What is the job of a Glacier National Park ranger? Is it to help provide visitors with a memorable vacation experience?

Is it to be gracious and courteous to all who visit?

Or is it to use their loud speaker a half-mile away from a bear jam, screaming at the visitors to get back in their cars? One ranger seems to enjoy turning the Many Glacier area from a quiet, majestic place, into an obnoxious loud carnival atmosphere.

Is their job to fill their shot gun with cracker shells and blast a grizzly sleeping on the shore of Lake Sherburne after first throwing a rock at the grizzly? When a ranger throws a rock at a bear, that’s such a poor example for the park visitors to witness. There were dozens of visitors standing on the road 200 yards away watching in disbelief.

Is it to blast cracker shells at most bears that get within photographic range from the road, to prevent those visitors from getting the unforgettable experience of watching a bear?

Is their job to ask a visitor sitting at the dam on the Many Glacier road why he’s sitting there and is he a terrorist? Is that what their job is?

Some rangers seem to lose sight of the fact that thousands of people work very hard all year long in order to enjoy their vacations.

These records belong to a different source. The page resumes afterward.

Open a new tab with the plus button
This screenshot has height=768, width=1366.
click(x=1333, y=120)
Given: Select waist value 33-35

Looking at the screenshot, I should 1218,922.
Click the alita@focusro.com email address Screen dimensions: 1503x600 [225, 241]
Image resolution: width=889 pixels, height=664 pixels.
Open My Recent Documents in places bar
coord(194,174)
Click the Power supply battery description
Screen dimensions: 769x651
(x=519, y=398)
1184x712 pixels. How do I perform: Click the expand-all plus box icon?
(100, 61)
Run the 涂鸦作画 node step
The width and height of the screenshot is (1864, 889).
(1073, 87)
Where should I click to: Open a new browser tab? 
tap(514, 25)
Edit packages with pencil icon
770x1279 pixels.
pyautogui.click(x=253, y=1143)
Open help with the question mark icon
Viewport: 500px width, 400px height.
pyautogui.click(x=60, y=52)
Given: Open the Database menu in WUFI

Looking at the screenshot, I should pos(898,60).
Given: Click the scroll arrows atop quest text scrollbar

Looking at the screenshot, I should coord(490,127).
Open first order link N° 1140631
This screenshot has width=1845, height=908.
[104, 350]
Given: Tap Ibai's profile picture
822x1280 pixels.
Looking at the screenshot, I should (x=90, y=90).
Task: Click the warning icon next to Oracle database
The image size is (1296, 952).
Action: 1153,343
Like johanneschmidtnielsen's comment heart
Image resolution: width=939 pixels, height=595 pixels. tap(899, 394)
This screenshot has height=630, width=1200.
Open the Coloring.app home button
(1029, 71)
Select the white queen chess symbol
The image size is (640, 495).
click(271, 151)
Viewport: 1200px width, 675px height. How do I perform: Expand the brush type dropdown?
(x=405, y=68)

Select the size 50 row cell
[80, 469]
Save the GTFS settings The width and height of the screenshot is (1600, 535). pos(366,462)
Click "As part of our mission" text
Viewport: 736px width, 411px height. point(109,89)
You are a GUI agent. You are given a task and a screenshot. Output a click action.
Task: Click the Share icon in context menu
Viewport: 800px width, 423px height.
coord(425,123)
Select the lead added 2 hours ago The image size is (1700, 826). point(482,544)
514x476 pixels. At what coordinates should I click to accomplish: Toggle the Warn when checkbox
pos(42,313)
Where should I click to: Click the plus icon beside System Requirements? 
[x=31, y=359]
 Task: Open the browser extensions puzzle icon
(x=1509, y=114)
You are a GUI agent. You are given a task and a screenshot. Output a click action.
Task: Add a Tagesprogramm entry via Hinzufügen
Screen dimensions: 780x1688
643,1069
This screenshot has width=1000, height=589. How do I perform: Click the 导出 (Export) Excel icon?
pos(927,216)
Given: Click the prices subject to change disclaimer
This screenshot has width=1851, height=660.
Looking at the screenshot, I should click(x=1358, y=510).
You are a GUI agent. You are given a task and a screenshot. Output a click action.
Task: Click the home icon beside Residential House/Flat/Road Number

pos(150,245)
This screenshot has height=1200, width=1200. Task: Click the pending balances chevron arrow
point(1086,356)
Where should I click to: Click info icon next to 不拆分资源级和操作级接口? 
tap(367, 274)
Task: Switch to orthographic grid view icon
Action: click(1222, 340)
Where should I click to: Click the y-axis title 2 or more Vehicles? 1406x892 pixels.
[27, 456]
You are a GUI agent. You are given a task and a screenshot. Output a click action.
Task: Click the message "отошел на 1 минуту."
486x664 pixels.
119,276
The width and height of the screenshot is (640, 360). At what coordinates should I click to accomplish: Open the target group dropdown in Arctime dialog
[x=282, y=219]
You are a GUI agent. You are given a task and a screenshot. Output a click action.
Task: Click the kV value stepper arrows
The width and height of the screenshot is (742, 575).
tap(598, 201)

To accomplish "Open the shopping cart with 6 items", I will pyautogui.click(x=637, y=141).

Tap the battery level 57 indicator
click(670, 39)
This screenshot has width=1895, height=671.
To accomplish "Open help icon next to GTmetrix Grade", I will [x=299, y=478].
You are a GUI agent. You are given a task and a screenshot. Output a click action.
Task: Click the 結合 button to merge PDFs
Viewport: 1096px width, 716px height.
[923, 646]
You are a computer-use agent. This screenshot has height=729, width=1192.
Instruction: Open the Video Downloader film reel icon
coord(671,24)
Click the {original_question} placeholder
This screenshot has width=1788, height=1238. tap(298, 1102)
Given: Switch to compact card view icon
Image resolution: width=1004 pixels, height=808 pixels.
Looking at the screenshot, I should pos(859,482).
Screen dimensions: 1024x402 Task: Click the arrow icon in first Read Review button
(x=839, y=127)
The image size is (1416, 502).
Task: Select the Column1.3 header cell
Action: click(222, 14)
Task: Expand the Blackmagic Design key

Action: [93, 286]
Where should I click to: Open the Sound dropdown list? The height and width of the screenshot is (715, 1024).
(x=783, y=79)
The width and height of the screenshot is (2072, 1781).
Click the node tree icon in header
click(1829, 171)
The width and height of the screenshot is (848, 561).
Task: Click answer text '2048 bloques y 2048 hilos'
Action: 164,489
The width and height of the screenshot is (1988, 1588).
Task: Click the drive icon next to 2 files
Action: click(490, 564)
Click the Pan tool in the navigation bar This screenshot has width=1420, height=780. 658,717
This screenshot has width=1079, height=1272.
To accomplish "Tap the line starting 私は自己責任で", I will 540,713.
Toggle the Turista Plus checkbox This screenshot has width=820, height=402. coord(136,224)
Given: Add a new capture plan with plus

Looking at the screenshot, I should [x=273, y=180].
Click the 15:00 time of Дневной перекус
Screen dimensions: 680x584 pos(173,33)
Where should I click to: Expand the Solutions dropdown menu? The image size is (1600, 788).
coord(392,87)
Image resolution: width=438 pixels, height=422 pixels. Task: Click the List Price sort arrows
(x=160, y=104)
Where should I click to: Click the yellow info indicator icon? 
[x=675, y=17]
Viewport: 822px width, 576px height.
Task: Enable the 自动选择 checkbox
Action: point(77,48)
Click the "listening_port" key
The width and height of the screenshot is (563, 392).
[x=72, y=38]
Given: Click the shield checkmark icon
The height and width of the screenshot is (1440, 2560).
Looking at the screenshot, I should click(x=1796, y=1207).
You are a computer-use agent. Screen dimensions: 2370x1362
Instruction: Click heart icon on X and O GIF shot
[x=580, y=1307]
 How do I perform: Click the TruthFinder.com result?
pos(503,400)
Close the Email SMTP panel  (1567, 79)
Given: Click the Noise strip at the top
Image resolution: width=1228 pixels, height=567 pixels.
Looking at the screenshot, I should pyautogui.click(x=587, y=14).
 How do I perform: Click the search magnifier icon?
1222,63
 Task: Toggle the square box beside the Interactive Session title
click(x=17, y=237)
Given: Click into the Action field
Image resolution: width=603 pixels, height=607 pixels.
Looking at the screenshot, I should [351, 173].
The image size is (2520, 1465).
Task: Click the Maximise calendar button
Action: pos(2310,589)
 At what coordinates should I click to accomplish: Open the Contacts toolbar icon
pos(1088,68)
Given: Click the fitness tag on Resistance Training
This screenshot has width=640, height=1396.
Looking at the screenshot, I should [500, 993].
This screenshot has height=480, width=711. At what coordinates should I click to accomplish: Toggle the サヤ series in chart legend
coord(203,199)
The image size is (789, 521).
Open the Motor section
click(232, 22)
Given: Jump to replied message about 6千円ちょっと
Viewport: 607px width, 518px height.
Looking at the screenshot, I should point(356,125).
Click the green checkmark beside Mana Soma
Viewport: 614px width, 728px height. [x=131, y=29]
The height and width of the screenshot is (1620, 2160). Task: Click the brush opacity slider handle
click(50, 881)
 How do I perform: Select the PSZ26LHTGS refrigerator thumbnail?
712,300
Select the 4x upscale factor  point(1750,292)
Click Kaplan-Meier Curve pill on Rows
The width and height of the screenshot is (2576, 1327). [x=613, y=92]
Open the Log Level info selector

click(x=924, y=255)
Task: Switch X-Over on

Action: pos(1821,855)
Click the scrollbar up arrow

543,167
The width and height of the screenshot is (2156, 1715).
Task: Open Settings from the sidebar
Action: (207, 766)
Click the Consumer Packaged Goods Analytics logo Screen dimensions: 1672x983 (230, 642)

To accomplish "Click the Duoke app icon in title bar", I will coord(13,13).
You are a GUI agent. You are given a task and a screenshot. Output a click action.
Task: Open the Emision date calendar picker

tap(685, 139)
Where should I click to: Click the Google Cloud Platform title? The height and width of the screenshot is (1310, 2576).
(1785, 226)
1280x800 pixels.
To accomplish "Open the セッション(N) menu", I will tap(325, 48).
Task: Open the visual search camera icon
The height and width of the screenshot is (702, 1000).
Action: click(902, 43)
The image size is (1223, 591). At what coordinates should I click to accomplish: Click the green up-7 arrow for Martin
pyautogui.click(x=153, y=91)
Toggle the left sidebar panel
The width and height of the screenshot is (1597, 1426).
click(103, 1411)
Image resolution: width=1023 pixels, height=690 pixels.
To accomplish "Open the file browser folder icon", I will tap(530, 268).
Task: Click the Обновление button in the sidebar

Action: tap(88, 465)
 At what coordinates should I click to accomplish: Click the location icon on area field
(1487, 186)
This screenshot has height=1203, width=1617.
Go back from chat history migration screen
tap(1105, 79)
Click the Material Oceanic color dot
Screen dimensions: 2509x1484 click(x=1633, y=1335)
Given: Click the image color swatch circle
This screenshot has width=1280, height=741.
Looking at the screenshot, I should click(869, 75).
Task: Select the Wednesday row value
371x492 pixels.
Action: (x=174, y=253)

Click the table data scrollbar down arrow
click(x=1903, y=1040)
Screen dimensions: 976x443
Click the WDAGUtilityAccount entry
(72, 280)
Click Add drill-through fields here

For many people, saving enough money to come to Glacier is a big deal for them.

And most of these people want to see bears, especially grizzlies.

If these rangers don’t like dealing with people, should the park find those who do enjoy dealing with visitors and wildlife in a kind manner?

For some visitors this is a once a year experience, and for others only once in a lifetime. A few years ago I was standing on the porch of the Swiftcurrent Motor Inn looking back at the mountain and I showed a bear to a man from another country.

He said to me, “I’m 80 years old, I’ve never seen a bear until now and I am so happy.”

Blasting cracker shells from a shotgun at a sleeping grizzly and using a loud speaker to scream at visitors is not what people expect in their beloved national park.

I know it’s hard dealing with the public, but the rangers knew this when they took the job.

Glacier should be a quiet, serene place, not a carnival. Blasting cracker shells from a shotgun at any bear that gets within view of the road, isn’t fair to park visitors.

People don’t come to the east side of Glacier to see the purple knapweed, they come to see bears.